Of course, I'm actually loathe to assign a "grade level" at all because such a designation is merely an irrelevant construct of the institutional school system - totally meaningless, especially in home education where each child has the sweet freedom to work at her own skill/ability level in every subject area, regardless of what same-aged peers are doing elsewhere. But - for the purpose of planning for the time of the girls' likely high school graduation - our calendar change effectively means they have had just one semester of "fourth grade" and are now moving into "fifth." Again, though, it really doesn't matter, especially in elementary and middle school, because we just keep moving forward toward mastering necessary skills and abilities at each girl's pace without regard to the "grade level" on a given book. And a December high school graduation won't have any effect on them if we follow through with our current plans for alternative post-secondary work. Or, if we decide for some reason later on that following a traditional northern calendar would somehow be of benefit during the high school years, I'll simply tack on an extra semester of "eighth grade" and move forward from there. And, in any case, there's no saying that high school coursework must or will take four years; we'll cross the high school bridges when we come to them.
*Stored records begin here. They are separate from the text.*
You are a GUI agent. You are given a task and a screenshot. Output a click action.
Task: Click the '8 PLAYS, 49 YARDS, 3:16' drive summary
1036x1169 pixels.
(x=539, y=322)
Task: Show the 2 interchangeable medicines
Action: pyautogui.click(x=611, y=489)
Since deciding to take this plunge, "Rou-Tina" has happily resurfaced! And I've had a lot of fun mapping out how to best finish Mystery of History, our current multi-year history program, and Answers in Genesis, our new 12-book science core, over the next four calendar years, while continuing to appropriately progress in the skill-based subjects (math and spelling), adding in the amazing Institute for Excellence in Writing (IEW) for composition, and - of course - continuing to have the girls read, read, read - broadly and deeply.
As I mentioned, I've maintained a long-enough summer break every year - all of July, plus the last week of June and several days in August - in addition to a week at Easter, their birthdays (and mine!), and more than three weeks off in December. In addition, I was thrilled to be able to include "Sabbath weeks," during which we'll take week-long breaks from bookwork every six weeks or so...and still schedule at least 185 days of formal academics a year.
Our 2012 calendar shows the general pattern, with days in blue being weekends, of course (generally free of bookwork, but likely to include piano practice and the possibility of art or "enrichment" activities), and days in red being our scheduled Sabbath weeks and other vacations:
What about you? Have you considered customizing your family's home learning calendar, even if that means it runs counter to tradition? Why or why not?